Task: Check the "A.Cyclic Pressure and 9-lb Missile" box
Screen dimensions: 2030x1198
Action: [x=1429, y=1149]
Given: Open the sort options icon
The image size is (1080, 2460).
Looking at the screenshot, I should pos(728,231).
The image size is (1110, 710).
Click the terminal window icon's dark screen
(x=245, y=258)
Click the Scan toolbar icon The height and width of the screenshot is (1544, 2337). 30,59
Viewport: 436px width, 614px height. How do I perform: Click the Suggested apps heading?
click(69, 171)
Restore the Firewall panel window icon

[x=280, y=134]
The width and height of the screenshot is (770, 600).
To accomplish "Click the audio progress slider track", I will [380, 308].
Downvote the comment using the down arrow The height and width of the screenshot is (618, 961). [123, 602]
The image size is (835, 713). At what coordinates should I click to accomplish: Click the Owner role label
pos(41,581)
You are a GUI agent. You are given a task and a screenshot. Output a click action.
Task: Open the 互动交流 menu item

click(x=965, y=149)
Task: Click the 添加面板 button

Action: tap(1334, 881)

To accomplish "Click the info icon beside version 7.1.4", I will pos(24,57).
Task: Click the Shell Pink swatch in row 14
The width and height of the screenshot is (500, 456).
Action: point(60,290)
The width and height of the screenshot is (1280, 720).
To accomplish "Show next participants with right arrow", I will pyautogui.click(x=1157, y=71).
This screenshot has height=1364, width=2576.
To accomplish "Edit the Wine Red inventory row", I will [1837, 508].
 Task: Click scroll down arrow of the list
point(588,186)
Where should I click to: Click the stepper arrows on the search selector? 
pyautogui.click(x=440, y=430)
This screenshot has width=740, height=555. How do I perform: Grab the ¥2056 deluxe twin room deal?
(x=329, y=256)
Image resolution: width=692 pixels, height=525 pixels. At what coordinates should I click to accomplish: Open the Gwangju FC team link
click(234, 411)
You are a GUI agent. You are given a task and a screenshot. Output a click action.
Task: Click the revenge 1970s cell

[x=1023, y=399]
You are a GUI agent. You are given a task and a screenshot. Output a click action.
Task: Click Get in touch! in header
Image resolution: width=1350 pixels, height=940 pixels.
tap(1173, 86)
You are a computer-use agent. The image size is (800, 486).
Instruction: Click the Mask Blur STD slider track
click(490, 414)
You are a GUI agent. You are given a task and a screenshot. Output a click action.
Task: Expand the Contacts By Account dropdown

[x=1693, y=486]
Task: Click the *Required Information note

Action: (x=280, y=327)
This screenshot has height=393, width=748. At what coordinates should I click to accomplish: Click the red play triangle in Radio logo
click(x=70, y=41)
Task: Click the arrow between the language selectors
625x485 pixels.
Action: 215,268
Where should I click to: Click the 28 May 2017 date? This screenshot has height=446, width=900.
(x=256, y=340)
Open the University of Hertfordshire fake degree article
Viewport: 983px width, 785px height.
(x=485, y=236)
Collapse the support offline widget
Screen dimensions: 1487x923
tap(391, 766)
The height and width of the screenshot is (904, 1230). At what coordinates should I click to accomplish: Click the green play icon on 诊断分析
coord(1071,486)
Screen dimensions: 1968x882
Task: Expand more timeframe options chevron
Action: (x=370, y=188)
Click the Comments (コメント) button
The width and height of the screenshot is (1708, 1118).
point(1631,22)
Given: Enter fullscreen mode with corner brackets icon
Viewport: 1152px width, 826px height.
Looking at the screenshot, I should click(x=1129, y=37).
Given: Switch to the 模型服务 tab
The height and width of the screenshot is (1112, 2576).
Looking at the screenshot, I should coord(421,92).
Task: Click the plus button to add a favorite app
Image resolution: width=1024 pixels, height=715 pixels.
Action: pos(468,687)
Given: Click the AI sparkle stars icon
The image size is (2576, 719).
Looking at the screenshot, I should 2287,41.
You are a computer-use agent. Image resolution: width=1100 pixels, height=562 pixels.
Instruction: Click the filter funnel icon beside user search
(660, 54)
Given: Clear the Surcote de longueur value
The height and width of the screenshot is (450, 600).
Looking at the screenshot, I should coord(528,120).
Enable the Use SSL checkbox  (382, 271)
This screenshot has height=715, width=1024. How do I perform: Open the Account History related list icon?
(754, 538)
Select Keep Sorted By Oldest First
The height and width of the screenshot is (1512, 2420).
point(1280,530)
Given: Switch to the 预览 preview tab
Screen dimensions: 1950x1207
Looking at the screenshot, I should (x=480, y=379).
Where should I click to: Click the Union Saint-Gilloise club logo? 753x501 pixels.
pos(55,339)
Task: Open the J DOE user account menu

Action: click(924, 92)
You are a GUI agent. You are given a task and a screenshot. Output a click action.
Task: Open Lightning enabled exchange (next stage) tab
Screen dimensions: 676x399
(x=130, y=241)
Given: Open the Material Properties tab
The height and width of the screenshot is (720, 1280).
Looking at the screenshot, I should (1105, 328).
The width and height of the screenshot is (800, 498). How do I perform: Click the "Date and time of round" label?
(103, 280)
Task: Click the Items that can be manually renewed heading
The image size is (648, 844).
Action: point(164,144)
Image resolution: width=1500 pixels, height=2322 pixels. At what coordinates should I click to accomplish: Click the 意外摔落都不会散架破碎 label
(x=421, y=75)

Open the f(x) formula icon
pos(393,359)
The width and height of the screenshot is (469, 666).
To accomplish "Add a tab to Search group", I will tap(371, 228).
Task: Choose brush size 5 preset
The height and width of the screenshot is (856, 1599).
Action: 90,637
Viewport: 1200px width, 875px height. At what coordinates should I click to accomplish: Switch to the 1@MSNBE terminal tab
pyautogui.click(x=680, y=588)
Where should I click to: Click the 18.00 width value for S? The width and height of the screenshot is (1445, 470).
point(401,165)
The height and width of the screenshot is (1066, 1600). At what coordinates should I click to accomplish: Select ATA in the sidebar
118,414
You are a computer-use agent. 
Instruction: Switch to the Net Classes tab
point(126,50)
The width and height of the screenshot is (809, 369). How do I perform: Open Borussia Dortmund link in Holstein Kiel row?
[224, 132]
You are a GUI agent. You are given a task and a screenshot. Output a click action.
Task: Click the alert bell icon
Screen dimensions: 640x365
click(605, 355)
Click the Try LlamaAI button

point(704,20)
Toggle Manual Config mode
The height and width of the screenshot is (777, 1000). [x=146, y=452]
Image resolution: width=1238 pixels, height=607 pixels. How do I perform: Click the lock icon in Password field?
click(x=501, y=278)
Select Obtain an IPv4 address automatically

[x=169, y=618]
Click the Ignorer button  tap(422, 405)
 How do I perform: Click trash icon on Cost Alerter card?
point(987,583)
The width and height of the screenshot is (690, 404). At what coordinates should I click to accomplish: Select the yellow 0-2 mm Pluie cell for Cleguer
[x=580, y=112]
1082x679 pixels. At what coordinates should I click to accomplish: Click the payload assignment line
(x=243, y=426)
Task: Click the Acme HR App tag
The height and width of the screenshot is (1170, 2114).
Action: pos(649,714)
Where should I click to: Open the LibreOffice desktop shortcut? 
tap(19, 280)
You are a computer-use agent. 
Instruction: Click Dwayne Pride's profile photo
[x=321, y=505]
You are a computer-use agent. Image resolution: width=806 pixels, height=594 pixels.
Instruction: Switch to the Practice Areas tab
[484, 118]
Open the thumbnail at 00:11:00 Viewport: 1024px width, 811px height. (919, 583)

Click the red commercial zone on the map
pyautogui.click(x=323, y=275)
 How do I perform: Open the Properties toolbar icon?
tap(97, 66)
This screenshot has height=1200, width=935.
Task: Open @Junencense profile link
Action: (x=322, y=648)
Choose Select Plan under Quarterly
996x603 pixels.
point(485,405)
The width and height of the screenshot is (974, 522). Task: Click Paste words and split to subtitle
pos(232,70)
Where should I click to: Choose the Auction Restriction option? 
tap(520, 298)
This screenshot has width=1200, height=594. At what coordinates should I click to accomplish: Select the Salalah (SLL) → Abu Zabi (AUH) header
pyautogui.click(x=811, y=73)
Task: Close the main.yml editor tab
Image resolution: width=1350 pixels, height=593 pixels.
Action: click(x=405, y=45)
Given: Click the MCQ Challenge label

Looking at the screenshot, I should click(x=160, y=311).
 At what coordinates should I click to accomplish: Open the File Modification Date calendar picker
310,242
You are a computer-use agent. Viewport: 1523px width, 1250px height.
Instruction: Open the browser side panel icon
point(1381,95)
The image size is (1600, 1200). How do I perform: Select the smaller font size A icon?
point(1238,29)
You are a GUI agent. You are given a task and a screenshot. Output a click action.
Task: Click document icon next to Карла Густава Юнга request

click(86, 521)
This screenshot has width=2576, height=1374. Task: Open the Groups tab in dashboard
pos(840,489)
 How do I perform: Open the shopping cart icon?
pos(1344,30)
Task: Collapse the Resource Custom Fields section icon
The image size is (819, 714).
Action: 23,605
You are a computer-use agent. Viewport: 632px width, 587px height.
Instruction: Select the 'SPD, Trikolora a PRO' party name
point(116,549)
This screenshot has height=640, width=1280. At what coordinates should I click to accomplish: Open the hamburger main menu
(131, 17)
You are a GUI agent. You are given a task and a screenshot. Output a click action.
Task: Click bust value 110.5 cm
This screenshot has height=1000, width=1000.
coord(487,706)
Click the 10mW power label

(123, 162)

++++++++++++++++++++

What the exercise asks: Pull out every line in the items above that contains the string "pixels" and copy each one in full.

Output of the task:
Image resolution: width=692 pixels, height=525 pixels. At what coordinates should I click to accomplish: Open the Gwangju FC team link
Image resolution: width=1350 pixels, height=940 pixels.
625x485 pixels.
Image resolution: width=1024 pixels, height=715 pixels.
You are a computer-use agent. Image resolution: width=1100 pixels, height=562 pixels.
Where should I click to: Click the Union Saint-Gilloise club logo? 753x501 pixels.
Image resolution: width=1500 pixels, height=2322 pixels. At what coordinates should I click to accomplish: Click the 意外摔落都不会散架破碎 label
Image resolution: width=1238 pixels, height=607 pixels. How do I perform: Click the lock icon in Password field?
1082x679 pixels. At what coordinates should I click to accomplish: Click the payload assignment line
You are a computer-use agent. Image resolution: width=806 pixels, height=594 pixels.
996x603 pixels.
Image resolution: width=1350 pixels, height=593 pixels.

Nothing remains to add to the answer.